The experimental evaluation is a bit limited (and only on synethetic data) but I think it might be good enough as an initial step. One issue is that the algorithm doesn't seem to be able to handle highdimensional spaces well, but that is of course very hard. One concern I have is that the performance metric used in the experimental section is "likelihood evaluations per sample". What about runtime? Are there overheads in using A* sampling?
Other comments:
It would be good to specify clearly what is the input and what is the output of the algorithms reported as pseudocode (Algorithm 1 and 2).
Line 177. I would expand the first paragraph of section 4. The decomposition in tractable and intractable parts is key. The results in the previous sections obviously don't make any sense if we can already sample and integrate. I would try to say more about what the decomposition means, maybe mentioning some of the examples used later.
Explanation in section 6.2 is a bit confusing (especially the last paragraph is rather obscure)
In 6.3, why is it compared to rejection sampler and not with OS*? Is it so slow that can only do 3 points and 5 runs?
How does one deal with ties? If the argmax contains more than one element, do we have to sample uniformly from the set or is it sufficient to output one? I am guessing in principle it only happens with probability zero so it might not be an issue, but since you are generating an exponentially large number of random variable using finite precision arithmetic can it still happen?
It's unclear what the probability is conditioned on in Eq (3)
Line 8586: at that point it's unclear what it means that max and argmax are independent
line 4 of pseudocode: are there technical assumptions for the max to be defined (as opposed to a supremum)

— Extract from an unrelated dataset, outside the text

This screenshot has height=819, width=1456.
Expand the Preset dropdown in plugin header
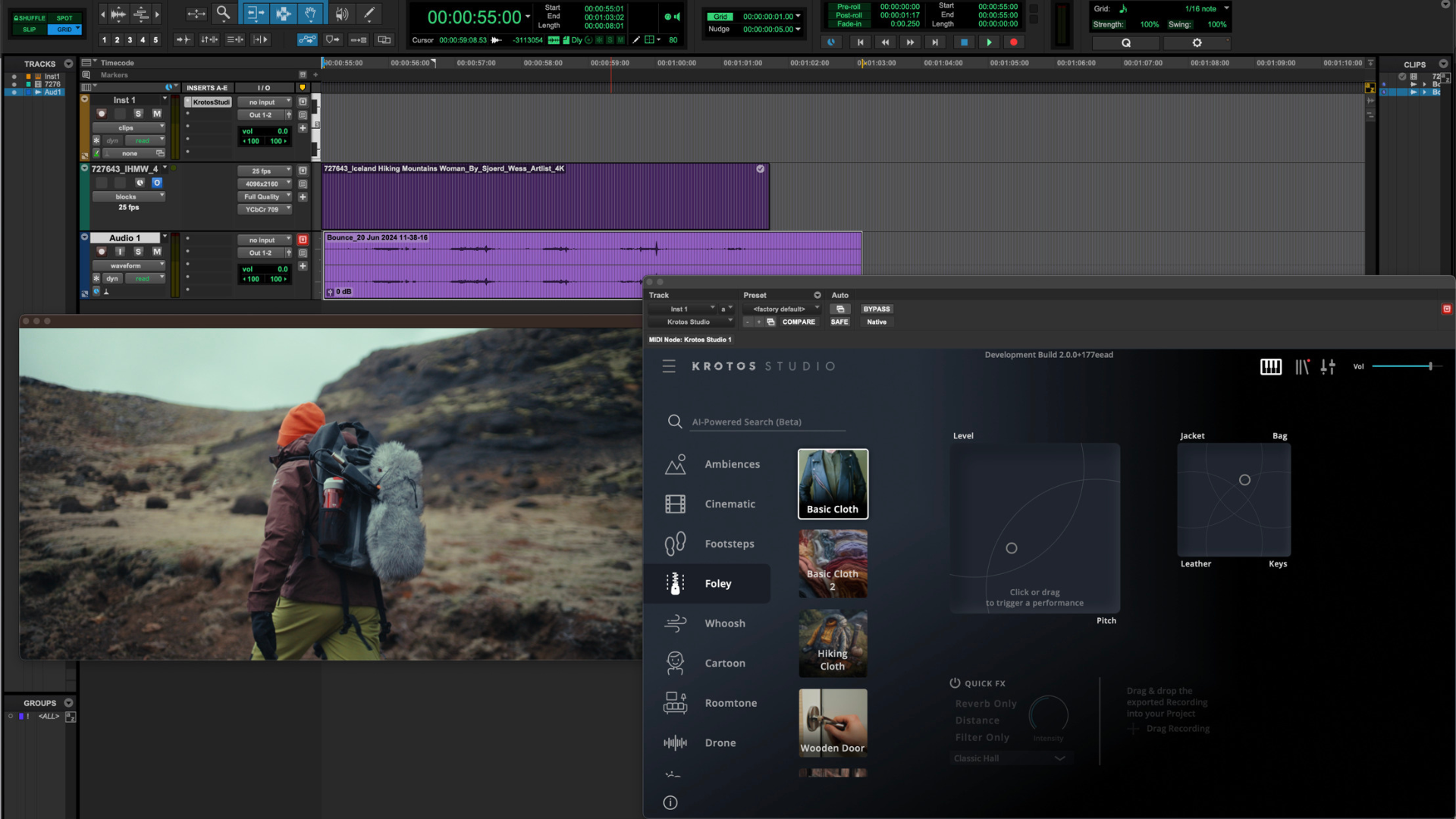coord(784,308)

Q2: Please summarize your review in 12 sentences
A nice paper introducing a new technique to sample from continuous distribution using a clever combinations of ideas from AI and statistics. Submitted by Assigned_Reviewer_13
Q1: Comments to author(s). First provide a summary of the paper, and then address the following criteria: Quality, clarity, originality and significance. (For detailed reviewing guidelines, see http://nips.cc/PaperInformation/ReviewerInstructions)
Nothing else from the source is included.